Furthermore, the mistake with Mr. Make-Believe had left some sort of psychic scar. When similar circumstances arose in the years that were to follow, she didn’t even have to think about her response. There was no temptation to resist because the mere thought of committing adultery again produced an instant feeling of pain and aversion—the way a cat avoids a stove on which she has been burned. Erica didn’t feel more virtuous because of what she had learned about herself, but she reacted differently to that specific sort of situation.
Erica’s experience illustrates several of the problems with the rationalist folk theory of morality. In the first place, most of our moral judgments, like Erica thrashing about that night in agony, are not cool, reasoned judgments, they are deep and often hot responses. We go through our days making instant moral evaluations about behavior, without really having to think about why. We see injustice and we’re furious. We see charity and we are warmed.

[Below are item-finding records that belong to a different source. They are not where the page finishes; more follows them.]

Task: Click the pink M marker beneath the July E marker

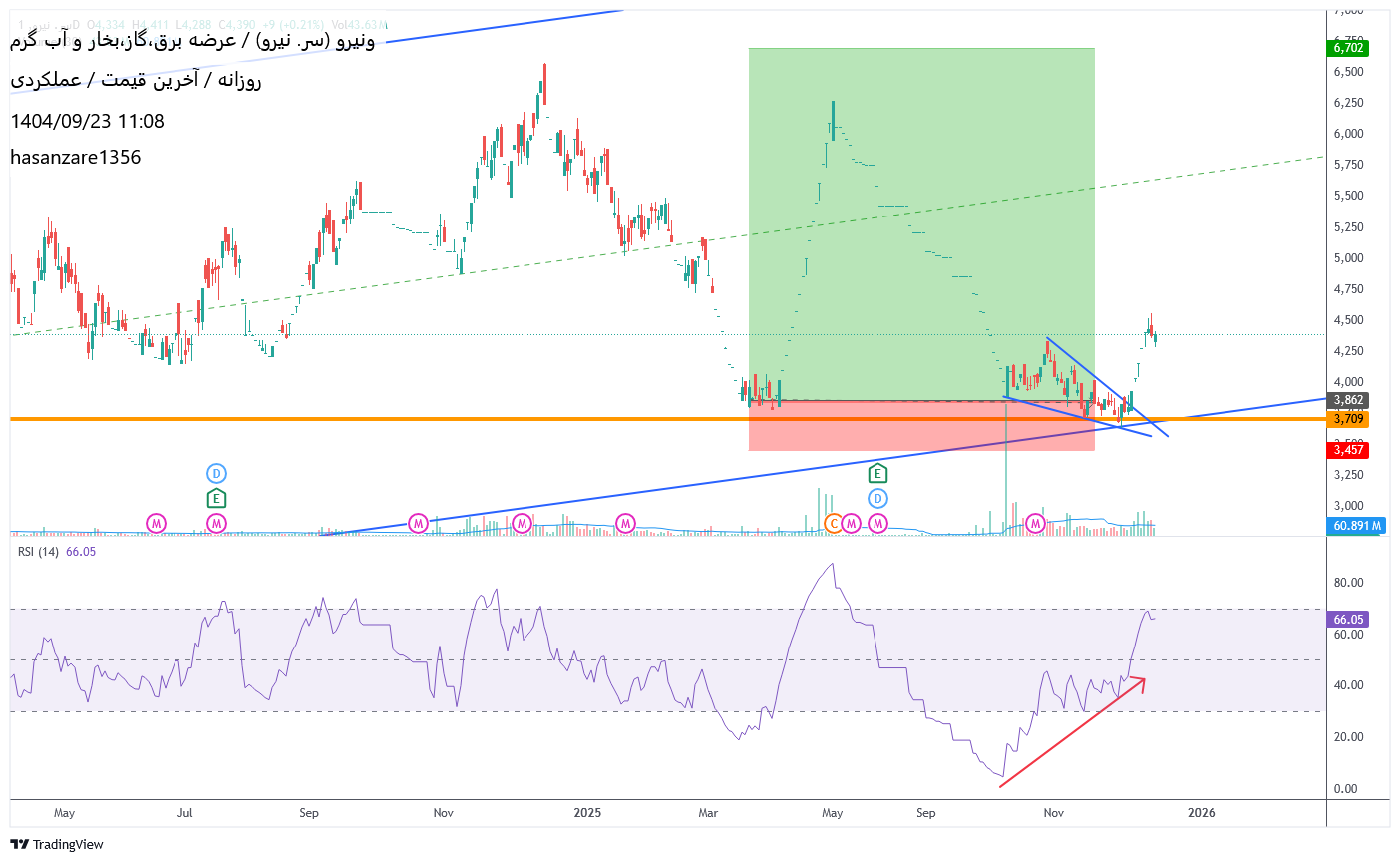Action: coord(216,523)
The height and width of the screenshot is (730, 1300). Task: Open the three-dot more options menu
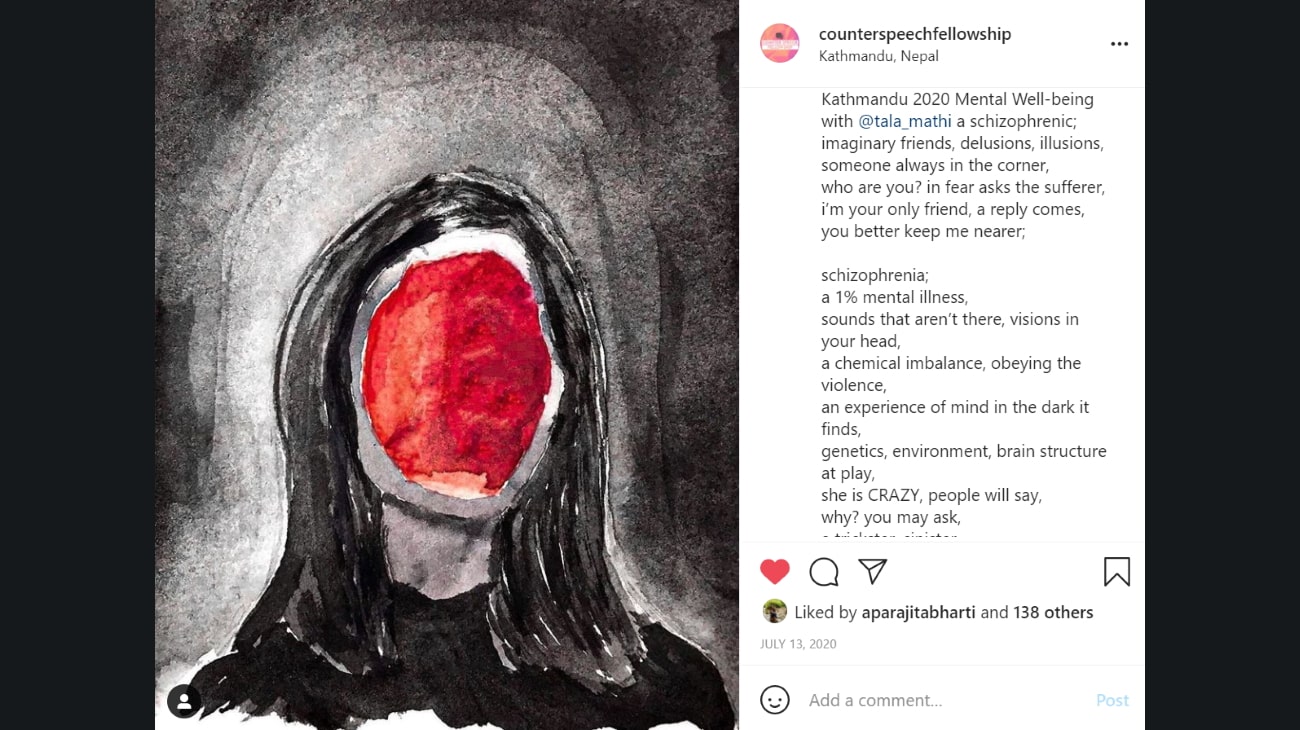[x=1119, y=44]
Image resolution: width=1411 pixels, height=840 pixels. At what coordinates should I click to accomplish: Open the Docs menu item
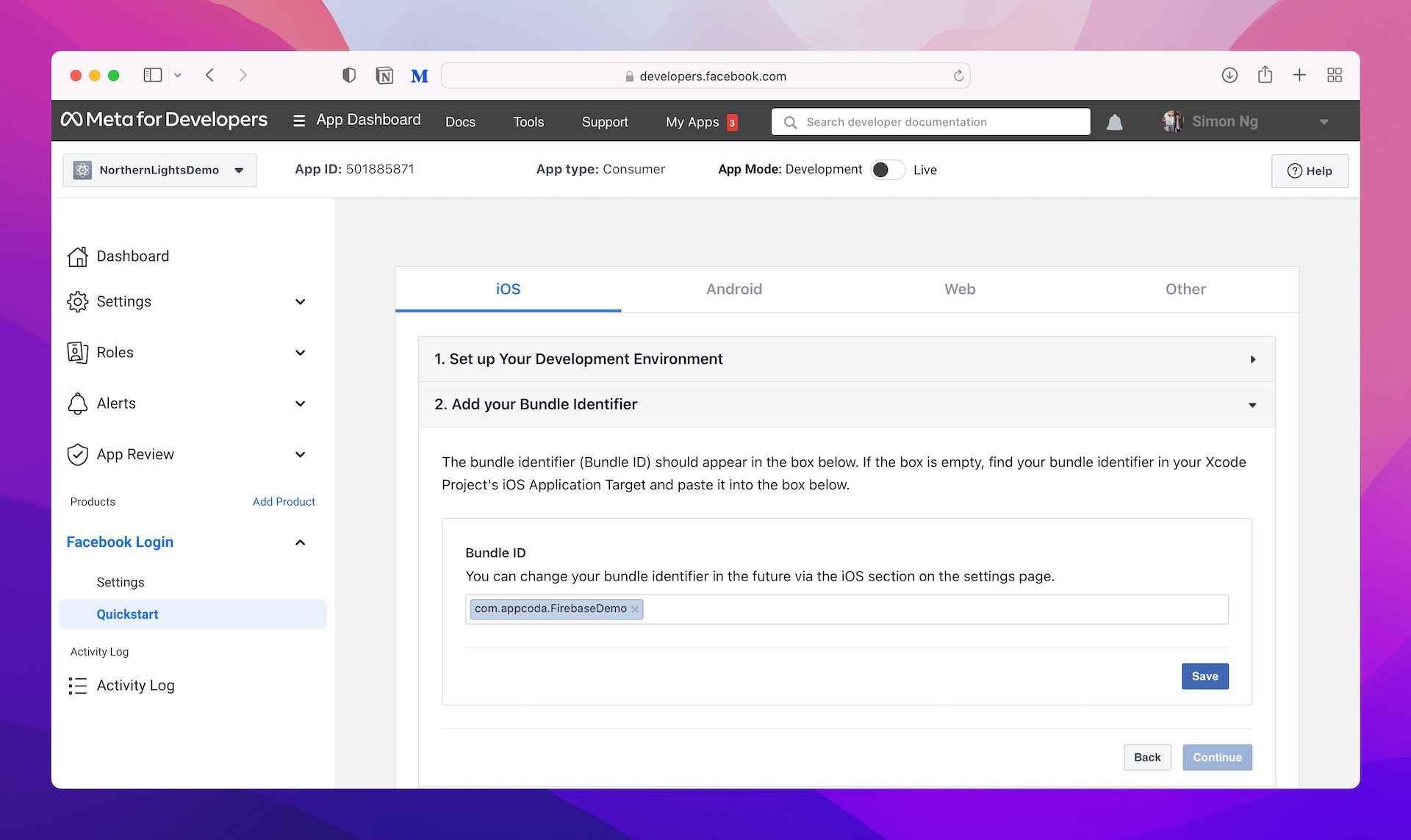[x=460, y=122]
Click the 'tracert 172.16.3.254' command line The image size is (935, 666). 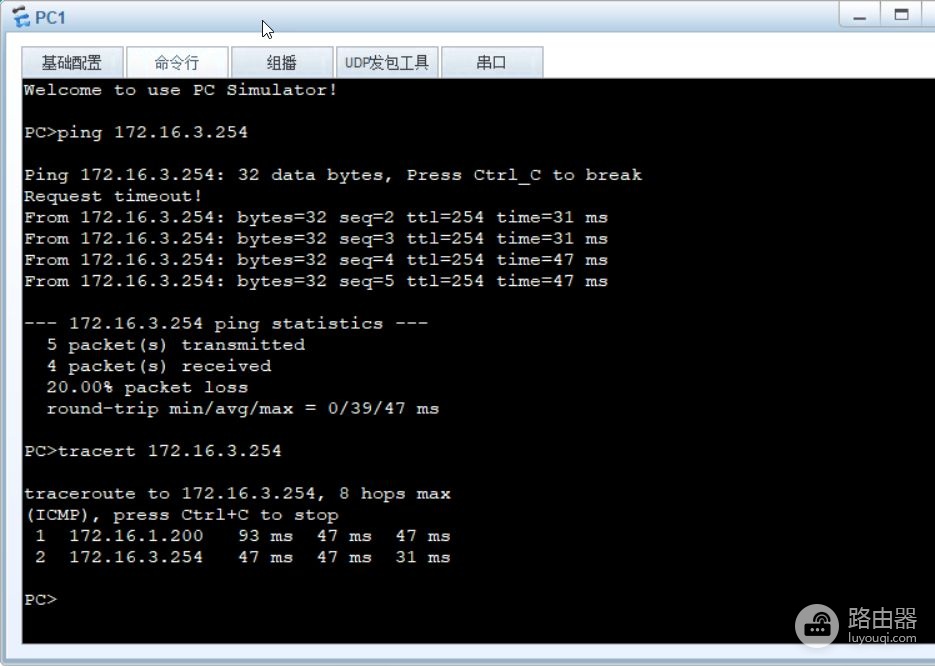pyautogui.click(x=153, y=451)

Jonathan Haidt of the University of Virginia provides example after example of this sort of instant moral intuition in action. Imagine a man who buys a chicken from the grocery store, manages to bring himself to orgasm by penetrating it, then cooks and eats the chicken. Imagine eating your dead pet dog. Imagine cleaning your toilet with your nation’s flag. Imagine a brother and sister who are on a trip. One night they decide to have protected sex with each other. They enjoy it but decide never to do it again.